→ SUPPLIED MATERIAL:
########

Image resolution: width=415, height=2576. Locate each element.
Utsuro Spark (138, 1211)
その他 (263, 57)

########

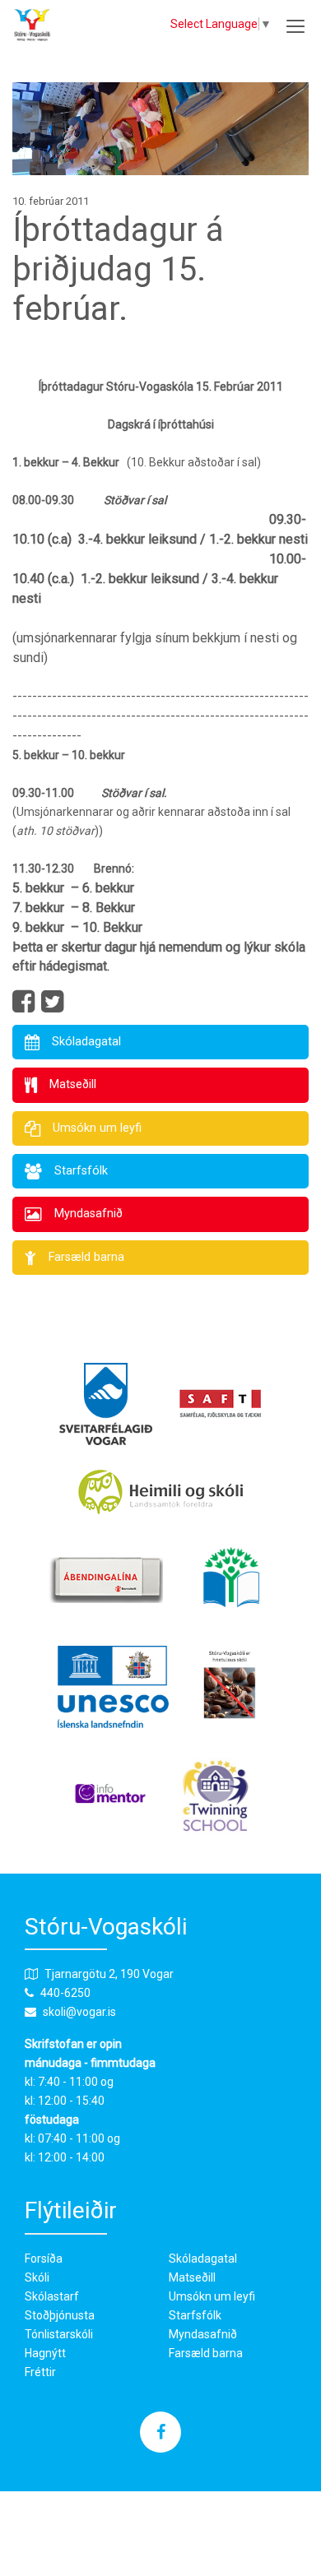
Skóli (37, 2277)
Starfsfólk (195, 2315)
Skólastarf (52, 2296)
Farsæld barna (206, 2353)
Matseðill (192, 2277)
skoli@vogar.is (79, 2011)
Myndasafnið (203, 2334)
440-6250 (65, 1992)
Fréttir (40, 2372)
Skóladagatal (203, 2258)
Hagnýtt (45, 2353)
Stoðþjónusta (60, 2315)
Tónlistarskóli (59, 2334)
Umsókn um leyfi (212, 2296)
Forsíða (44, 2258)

########

→ ACTIVITY:
In the data above, find the line with "Starfsfólk (195, 2315)" and the line with "Forsíða (44, 2258)". Retype both, plus every line between them, exactly.

→ REPLY:
Starfsfólk (195, 2315)
Skólastarf (52, 2296)
Farsæld barna (206, 2353)
Matseðill (192, 2277)
skoli@vogar.is (79, 2011)
Myndasafnið (203, 2334)
440-6250 (65, 1992)
Fréttir (40, 2372)
Skóladagatal (203, 2258)
Hagnýtt (45, 2353)
Stoðþjónusta (60, 2315)
Tónlistarskóli (59, 2334)
Umsókn um leyfi (212, 2296)
Forsíða (44, 2258)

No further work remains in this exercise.